Edités chez Grasset, dans la collection Les Cahiers rouges, vous trouverez : L'horizon chimérique, suivi du roman et des Contes.
A vous de choisir l'éditeur, le contenu étant quasiment le même.
Maintenant, il ne me reste plus qu'à lire ces créations et à trouver la musique de G. Fauré.
mardi 20 août 2013 à 17h55
A la lecture du nom "Gabriel Fauré", un de mes musiciens préférés et un presque voisin si l'on accepte une collision espace-temps, mon oreille se dresse : j'ai pas lu le bouquin, c'est quoi la musique Dédale ?
dimanche 25 août 2013 à 20h05
Je viens de terminer la lecture de Bleus horizons à qui je trouve beaucoup de charme - le charme suranné de ces années du début du siècle précédent, tellement bien restituées par Jérôme Garcin, qui nous transmet fidèlement son sentiment nostalgique.
Il fait revivre ce Jean de la Ville de Mirmont ( deux particules !) que tout le monde a oublié - sauf Dédale qui en a retrouve trace en librairie.
Quant à Gabriel Fauré, il met en musique les vers de L'horizon chimérique pour un livret d'opéra. Portrait toute en douceur, qui m'a fait penser à un autre ouvrage du même Jérôme Garcin, et que j'avais oublié : Les mots ont un visage: un étonnant cortège d'écrivains, parfois oubliés, mais dont J. Garcin brosse des portraits vraiment très bien campés.
A découvrir après Bleus horizons.
dimanche 25 août 2013 à 20h56
Gatsby, je réécris ma réponse à ta question (qui s'est envolée je ne sais où).
En fait, G. Fauré a réussi à mettre en musique les vers de L'horizon chimérique (déjà rien que ce titre, quelle invitation au voyage !!). J'ai trouvé sur le Net quelques morceaux. C'est très chanson française d'antan avec un phrasé si particulier. Pourtant, ce que j'en avais découvert était un morceau uniquement musical. Une musique qui me fait penser à C. Debussy ou Ravel dans certaines de leurs pièces courtes. Même époque cela dit.

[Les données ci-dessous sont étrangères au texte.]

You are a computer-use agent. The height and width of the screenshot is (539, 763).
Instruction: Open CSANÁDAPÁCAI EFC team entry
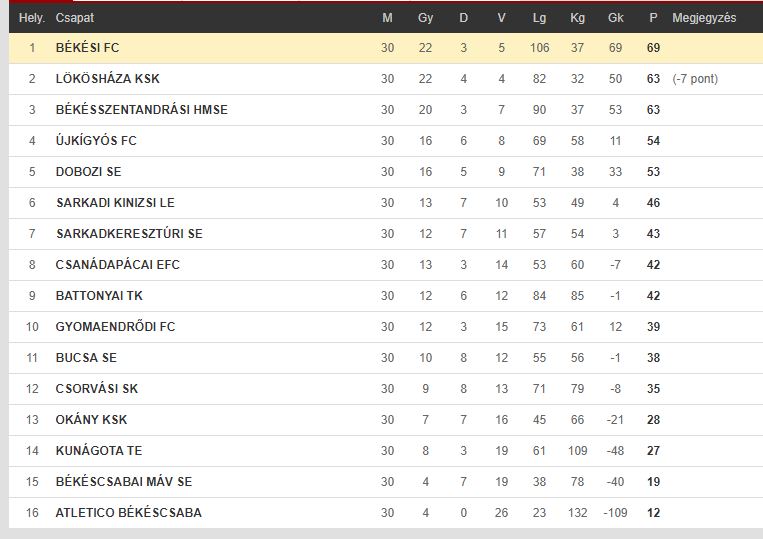118,265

Selon J. Garcin (interview dans Passion Classique avec O. Bellamy de février dernier), G. Fauré aurait composé en 1921 cette adaptation des poèmes de de la Ville de Mirmont comme une sorte de mea culpa, pour avoir passé tout le temps de la Grande guerre à l'abri dans le sud. Une hypothèse comme une autre. En tout cas, le compositeur était aussi très féru de poésie.
Pour l'heure, je n'ai encore rien trouvé dans les boutiques de musique visitées.
Alice-Ange, oui, une époque particulière que ces temps d'avant et après guerre 14-18. Je note ce nouveau titre de J. Garcin (la liste s'allonge incroyablement)
mardi 27 août 2013 à 09h36
Merci Dédale, je vais tenter une recherche vers Pamiers, bien que le musée qui est consacré à Fauré soit à Aix-les-Bains.
mardi 27 août 2013 à 21h04
D'accord, Gatsby. Nous continuons cette quête extra-littéraire
vendredi 15 novembre 2013 à 17h13
Mon avis sur ce roman sur La Feuille Volante n° 687 - http://hervegautier.e-monsite.com
vendredi 25 avril 2014 à 21h20
A noter que ce livre vient d'obtenir Le Prix des Romancières 2014, et qu'il avait eu précédemment le PRIX FRANÇOIS-MAURIAC 2013 et le PRIX JEAN-CARRIÈRE 2013. Des récompenses très méritées
samedi 26 avril 2014 à 22h23
Très bien ces récompenses pour ce roman qui en vaut vraiment la peine. Merci, Alice-Ange pour ces informations.